We have the same brains as our ancestors, which I guess isn’t so hard to believe when you think about it, because why and how would they have changed really? So our brains haven’t changed, which means we’re not designed to live in the 21st century – big challenge!
Why do we as human beings dislike change so much? Our brains are wired for survival; they’re designed to protect us. Put simply, they are constantly working to minimise threat and maximise reward. In order to do this, our brains want to be able to predict so that they can keep us safe. And any sort of change disables our brains from predicting – that’s why we don’t like it.
Luckily, the same part of the brain that feels threatened is also activated by reward and gives our brains pleasure…
So how can we continue to keep employees performing really well during change?
- Set short-term goals that people can achieve
- Remind people of past achievements
- Give people praise and recognition
- Introduce some novelty into people’s everyday work
- Use laughter as a good way of dealing with stress
- Provide as much information as possible – when you provide it, our brains can predict
- Practise ‘mindfulness’ – switch off the narrative
When we experience threat, our brains naturally react negatively and we become more difficult to influence positively. What are the key motivators in our brains?
Introducing Dr David Rock’s SCARF model
Get this right and apparently you’ll encourage collaboration and positivity, and see higher levels of engagement in your employees.
Status – this isn’t only about where we sit in an organisation, but how much we are valued and respected. We also enjoy being able to see and measure our improvement at work and feel we have strengths that others don’t. Certainty – our brains crave certainty, so it’s important to keep communication open, constant and dependable. Autonomy –we feel a strong need to have control over our work-lives, micromanaging doesn’t help! Relatedness –our brains are wired to be social – face-to-face meetings shouldn’t be a task, they’re important because they make us feel valued and like we belong. Fairness –the most important thing to consider during times of change – we need to know that we’ll always be treated fairly.
And finally, Hilary pointed out that it’s most important to remind employees of who’s benefitting from the work they’re doing. Having a shared goal creates a great sense of purpose and makes people better collaborators and listeners.

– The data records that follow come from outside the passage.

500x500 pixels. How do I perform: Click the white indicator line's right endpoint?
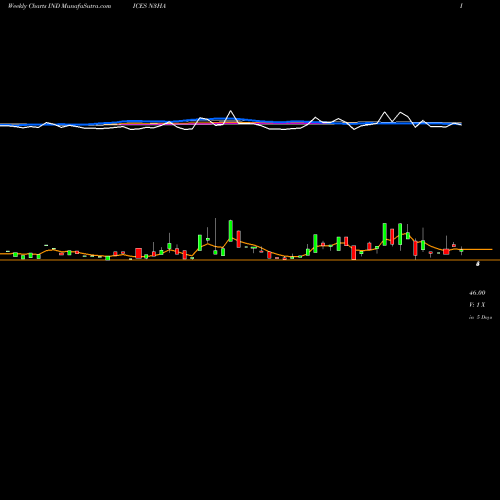coord(461,125)
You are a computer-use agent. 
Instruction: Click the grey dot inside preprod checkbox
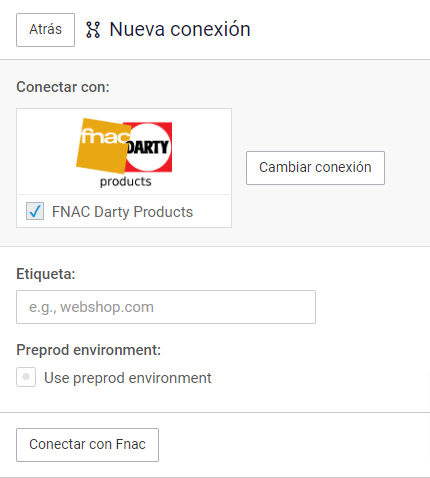(26, 377)
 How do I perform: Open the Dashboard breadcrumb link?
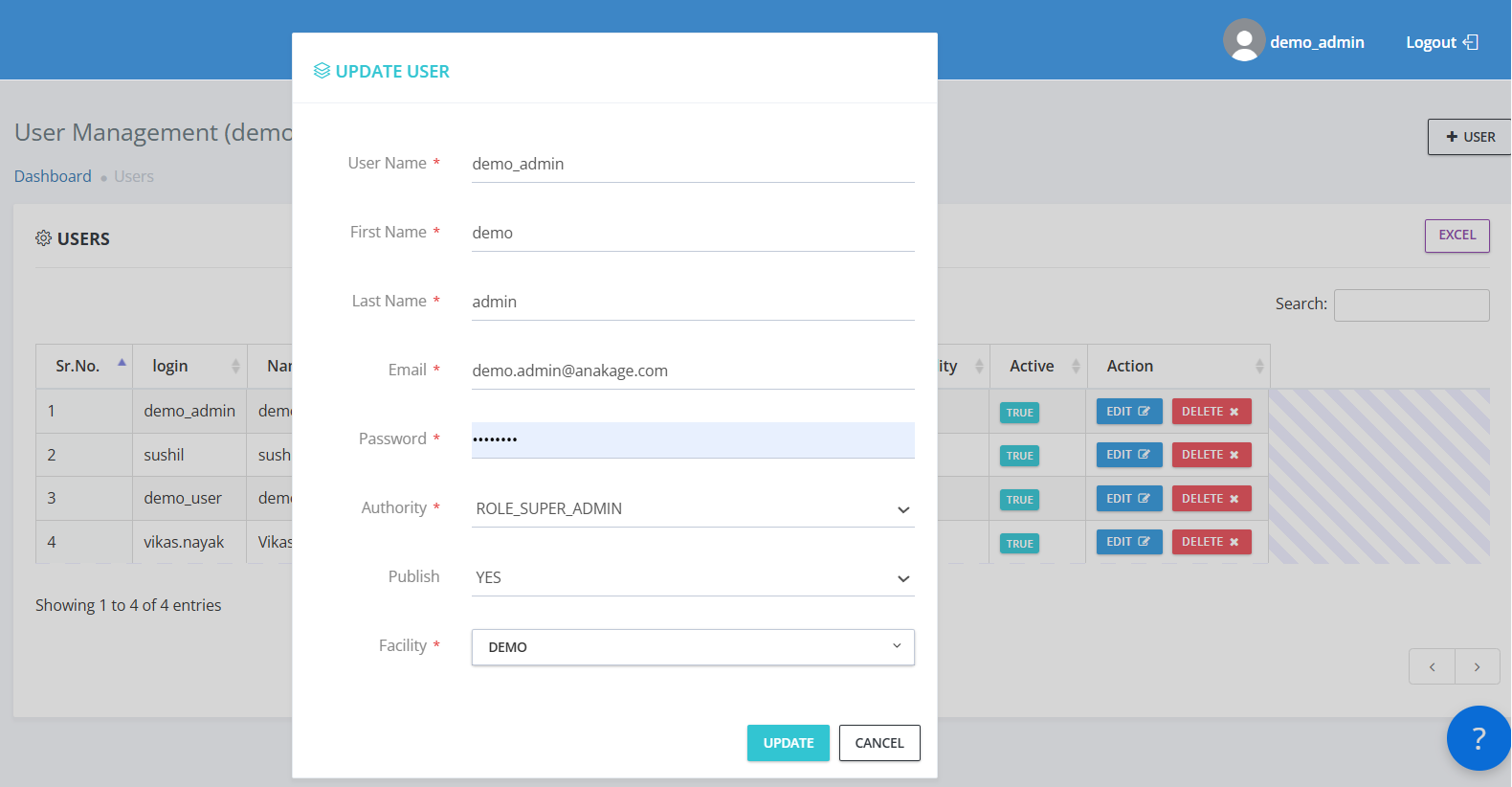coord(53,176)
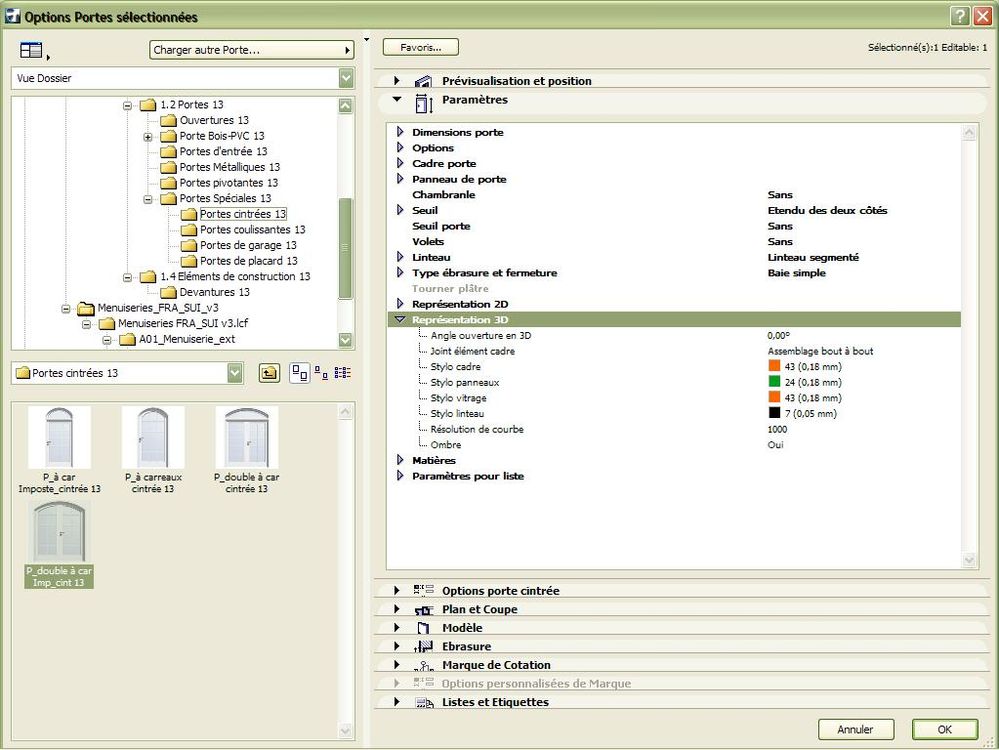Click the Prévisualisation et position panel icon
The width and height of the screenshot is (999, 750).
tap(423, 81)
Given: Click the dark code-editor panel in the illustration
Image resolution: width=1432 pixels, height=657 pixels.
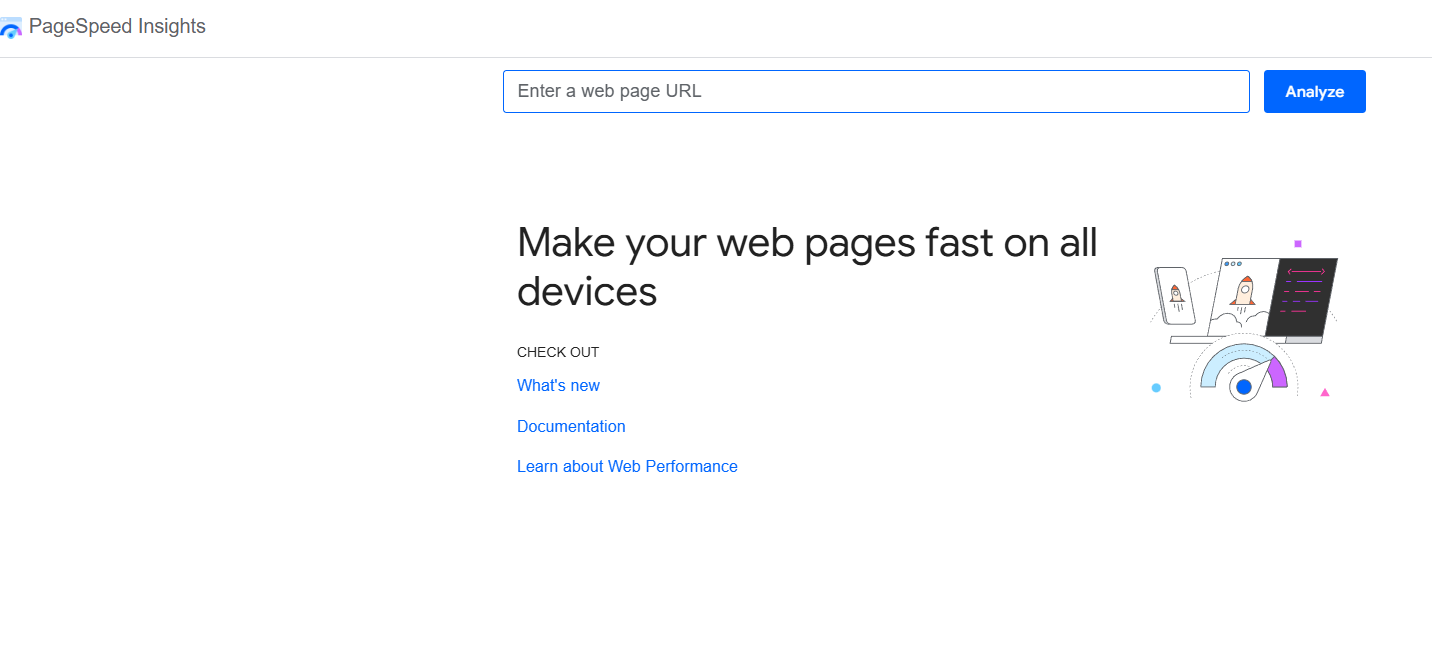Looking at the screenshot, I should [1304, 294].
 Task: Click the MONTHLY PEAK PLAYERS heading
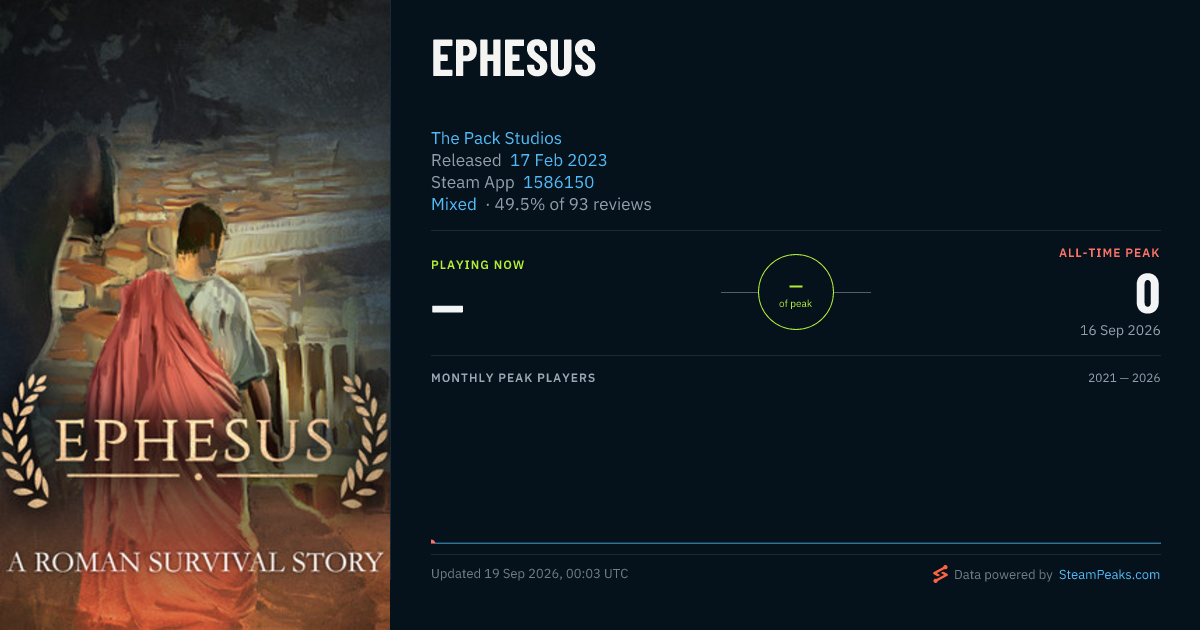(513, 378)
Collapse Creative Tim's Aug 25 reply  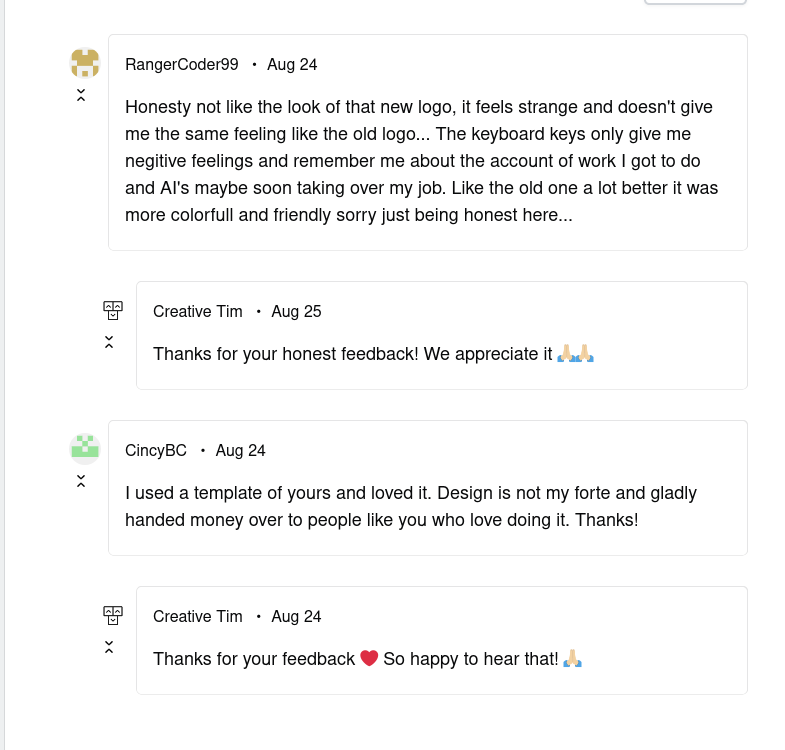click(x=109, y=342)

Now I’m sure some of you have heard some of this before in the form of ‘how tos’ and ‘top tips’ on engaging your employees through change etc. But for me it was great to learn about our brains through the neuroscience side. Because of it I am able to put method to the madness that goes through my head occasionally at work. At least now I can empathise AND understand where it’s coming from, and then work to find a solution. And scientific research has got to be a good way to get leaders to listen, right?